Darum gehts
- Interview: Axa wird lebenslang für Betroffene der Katastrophe von Crans-Montana zahlen
- Axa-Chef fordert runden Tisch für gerechte Opferentschädigung
- Bar Le Constellation und Gemeinde bei Axa versichert
Am 1. Januar schockierte die Brandkatastrophe von Crans-Montana VS die Schweiz und die Welt. Und setzte den Amtsantritt von Axa-Chef Patric Deflorin (55) unter ganz neue Vorzeichen: «Mein erster Gedanke war: Wir müssen für die Opfer da sein. Der zweite Gedanke galt der Frage, wie stark wir als Versicherung betroffen sind», sagt Deflorin im Interview mit der «SonntagsZeitung».
Als eine seiner ersten Amtshandlungen berief der Bündner gleich für Montagmorgen eine Sondersitzung ein, da Axa sowohl als Haftpflicht- und Unfallversicherer involviert ist. Die Gemeinde Crans-Montana hat ihre Haftpflichtversicherung bei der Axa Schweiz abgeschlossen. Die Versicherungssumme betrage 20 Millionen Franken. Auch die Police für die Betriebshaftpflicht der Bar Le Constellation liegt bei der Axa.
Runder Tisch gefordert
Die Katastrophe von Crans-Montana veränderte das Leben vieler junger Menschen auf tragische Weise. Knapp 10 Prozent der 115 Verletzten und 41 Todesopfer sind bei der Axa versichert, was die Versicherung vor grosse Herausforderungen stellt. «Für Verunglückte, die über den Arbeitgeber bei uns unfallversichert sind, zahlten wir ab Tag eins für die Pflege- und Behandlungskosten. Einigen Betroffenen zahlen wir voraussichtlich lebenslang – je nach Fall kann sich das auf Millionen belaufen», so Deflorin.
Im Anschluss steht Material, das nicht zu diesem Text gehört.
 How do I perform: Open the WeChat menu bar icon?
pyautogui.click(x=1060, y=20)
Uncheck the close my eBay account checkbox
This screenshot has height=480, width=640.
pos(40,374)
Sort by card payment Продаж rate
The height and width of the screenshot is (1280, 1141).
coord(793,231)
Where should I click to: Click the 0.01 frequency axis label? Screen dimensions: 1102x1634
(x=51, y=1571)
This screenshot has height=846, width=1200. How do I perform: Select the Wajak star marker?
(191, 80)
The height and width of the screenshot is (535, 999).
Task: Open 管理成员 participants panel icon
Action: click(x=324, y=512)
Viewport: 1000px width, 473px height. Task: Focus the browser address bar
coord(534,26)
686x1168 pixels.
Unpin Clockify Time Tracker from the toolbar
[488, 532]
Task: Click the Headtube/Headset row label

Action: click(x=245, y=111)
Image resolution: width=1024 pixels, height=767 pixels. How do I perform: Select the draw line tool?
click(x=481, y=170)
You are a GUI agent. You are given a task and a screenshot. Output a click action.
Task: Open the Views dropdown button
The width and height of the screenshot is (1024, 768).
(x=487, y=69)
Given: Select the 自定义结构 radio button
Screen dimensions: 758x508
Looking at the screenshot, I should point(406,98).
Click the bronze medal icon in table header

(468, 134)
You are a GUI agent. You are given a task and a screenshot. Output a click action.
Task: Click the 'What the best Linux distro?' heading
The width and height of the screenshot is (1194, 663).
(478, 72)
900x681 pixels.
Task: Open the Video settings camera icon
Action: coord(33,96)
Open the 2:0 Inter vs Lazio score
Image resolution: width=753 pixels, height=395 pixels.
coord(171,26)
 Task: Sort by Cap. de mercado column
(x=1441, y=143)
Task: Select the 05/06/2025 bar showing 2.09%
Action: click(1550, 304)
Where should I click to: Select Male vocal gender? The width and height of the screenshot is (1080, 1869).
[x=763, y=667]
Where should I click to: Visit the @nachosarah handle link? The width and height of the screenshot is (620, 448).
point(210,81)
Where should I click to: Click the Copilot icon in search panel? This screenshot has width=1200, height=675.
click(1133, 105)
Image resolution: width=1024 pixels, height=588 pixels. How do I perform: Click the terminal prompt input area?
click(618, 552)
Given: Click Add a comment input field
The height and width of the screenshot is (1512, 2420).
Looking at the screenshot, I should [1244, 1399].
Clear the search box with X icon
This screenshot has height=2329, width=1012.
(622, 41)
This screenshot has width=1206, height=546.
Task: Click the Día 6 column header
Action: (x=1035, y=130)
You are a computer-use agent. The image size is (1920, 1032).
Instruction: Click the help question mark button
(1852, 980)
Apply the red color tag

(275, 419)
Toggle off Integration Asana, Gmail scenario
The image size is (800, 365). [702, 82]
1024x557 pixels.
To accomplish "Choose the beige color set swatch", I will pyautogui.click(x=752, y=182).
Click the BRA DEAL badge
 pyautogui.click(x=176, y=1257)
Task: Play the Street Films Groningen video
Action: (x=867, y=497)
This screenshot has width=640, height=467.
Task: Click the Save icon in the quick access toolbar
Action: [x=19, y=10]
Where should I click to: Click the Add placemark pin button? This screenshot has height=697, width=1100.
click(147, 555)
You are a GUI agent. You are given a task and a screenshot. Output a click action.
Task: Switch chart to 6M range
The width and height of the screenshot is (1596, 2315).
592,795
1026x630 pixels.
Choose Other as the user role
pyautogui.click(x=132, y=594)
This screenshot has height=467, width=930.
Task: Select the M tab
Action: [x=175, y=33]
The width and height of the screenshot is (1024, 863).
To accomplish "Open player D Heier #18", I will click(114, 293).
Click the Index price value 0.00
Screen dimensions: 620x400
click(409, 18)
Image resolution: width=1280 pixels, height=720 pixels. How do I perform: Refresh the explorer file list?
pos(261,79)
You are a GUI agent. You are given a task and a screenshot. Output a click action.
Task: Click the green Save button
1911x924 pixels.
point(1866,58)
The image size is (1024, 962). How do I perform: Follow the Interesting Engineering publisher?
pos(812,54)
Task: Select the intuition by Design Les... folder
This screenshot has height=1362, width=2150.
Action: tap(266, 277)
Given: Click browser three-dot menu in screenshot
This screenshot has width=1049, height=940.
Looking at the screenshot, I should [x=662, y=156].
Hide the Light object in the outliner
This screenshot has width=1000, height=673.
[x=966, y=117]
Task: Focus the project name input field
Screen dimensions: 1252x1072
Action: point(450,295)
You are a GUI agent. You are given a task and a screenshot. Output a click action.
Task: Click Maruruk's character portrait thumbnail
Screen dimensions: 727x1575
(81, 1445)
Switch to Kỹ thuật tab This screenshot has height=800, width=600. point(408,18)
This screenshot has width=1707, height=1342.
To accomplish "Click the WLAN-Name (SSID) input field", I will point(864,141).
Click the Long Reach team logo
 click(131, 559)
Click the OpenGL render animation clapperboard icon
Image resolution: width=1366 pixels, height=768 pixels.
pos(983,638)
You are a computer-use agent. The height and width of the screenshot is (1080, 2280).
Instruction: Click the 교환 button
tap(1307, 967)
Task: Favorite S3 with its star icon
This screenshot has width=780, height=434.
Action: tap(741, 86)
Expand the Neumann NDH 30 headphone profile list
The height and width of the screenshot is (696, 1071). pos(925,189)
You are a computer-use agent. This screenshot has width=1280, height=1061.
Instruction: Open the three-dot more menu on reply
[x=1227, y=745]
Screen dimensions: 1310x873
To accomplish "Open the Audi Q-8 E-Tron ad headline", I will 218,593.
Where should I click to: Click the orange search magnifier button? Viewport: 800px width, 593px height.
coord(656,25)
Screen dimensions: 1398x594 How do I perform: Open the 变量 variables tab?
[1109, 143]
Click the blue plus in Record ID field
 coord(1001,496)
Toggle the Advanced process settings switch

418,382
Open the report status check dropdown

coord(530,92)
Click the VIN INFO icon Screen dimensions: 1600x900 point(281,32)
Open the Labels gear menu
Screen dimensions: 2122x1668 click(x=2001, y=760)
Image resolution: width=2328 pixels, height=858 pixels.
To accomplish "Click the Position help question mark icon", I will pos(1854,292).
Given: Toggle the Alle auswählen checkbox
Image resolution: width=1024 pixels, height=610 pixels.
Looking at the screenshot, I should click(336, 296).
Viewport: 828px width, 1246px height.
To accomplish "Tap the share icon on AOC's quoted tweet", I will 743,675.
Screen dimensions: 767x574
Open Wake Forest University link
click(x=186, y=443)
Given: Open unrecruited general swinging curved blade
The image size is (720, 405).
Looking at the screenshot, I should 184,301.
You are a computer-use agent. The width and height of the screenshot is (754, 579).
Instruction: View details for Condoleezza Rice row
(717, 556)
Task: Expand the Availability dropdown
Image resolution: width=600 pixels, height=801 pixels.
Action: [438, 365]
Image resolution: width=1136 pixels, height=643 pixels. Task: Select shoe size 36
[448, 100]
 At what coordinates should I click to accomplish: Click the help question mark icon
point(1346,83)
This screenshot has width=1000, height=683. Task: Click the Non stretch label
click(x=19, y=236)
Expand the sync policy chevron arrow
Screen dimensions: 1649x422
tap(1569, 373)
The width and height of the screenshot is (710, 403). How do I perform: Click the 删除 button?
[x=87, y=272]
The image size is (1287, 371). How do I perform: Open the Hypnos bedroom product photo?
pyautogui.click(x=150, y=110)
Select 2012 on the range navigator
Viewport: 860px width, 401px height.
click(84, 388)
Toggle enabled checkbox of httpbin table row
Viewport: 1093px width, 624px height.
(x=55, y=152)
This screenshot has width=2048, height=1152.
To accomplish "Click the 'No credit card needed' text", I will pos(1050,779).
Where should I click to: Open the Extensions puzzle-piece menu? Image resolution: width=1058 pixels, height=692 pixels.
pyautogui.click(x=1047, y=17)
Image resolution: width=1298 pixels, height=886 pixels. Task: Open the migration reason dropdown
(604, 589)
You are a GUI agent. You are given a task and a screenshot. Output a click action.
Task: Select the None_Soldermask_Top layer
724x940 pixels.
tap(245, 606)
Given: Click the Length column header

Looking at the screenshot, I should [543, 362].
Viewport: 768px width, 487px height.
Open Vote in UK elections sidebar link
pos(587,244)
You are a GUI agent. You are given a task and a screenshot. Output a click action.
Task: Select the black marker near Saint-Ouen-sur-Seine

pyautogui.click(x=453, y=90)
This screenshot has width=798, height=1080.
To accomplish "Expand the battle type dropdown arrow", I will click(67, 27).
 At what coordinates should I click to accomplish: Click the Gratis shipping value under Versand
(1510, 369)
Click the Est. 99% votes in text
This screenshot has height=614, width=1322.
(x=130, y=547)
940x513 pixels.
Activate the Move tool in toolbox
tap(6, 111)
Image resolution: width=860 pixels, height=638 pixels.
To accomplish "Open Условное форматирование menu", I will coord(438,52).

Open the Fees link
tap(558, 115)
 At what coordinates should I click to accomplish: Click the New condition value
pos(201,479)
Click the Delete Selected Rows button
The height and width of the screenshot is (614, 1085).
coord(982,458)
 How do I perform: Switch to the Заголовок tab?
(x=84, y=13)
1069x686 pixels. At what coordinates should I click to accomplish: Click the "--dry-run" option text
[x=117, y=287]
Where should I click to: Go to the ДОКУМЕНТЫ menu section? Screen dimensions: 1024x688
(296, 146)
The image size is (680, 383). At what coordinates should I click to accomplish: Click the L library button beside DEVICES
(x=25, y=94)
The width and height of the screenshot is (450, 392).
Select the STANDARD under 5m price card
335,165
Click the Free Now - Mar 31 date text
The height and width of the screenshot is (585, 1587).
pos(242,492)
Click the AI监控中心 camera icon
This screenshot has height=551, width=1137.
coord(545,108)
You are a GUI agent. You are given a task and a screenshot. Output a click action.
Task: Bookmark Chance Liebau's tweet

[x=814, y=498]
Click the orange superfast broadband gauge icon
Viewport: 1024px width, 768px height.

Dazu kommt noch eine andere Herausforderung: «Die Berechnung der Leistungen für Opfer, die sich nicht wieder vollständig erholen. Wenn jemand arbeitstätig war, wird aufgerechnet, wie sich jemand hätte beruflich entwickeln können», erklärt der Axa-Chef. Bei sehr jungen Personen sei schwer abzuschätzen, wie sich die Karriere entwickelt hätte, auch weil sich darunter Hochbegabte und Sporttalente befinden.
Deflorin war einer der Ersten, der einen runden Tisch forderte, um die Betroffenen zu unterstützen. Dabei gehe es auch darum, langwierige Prozesse und Ungleichbehandlung von Opfern zu vermeiden.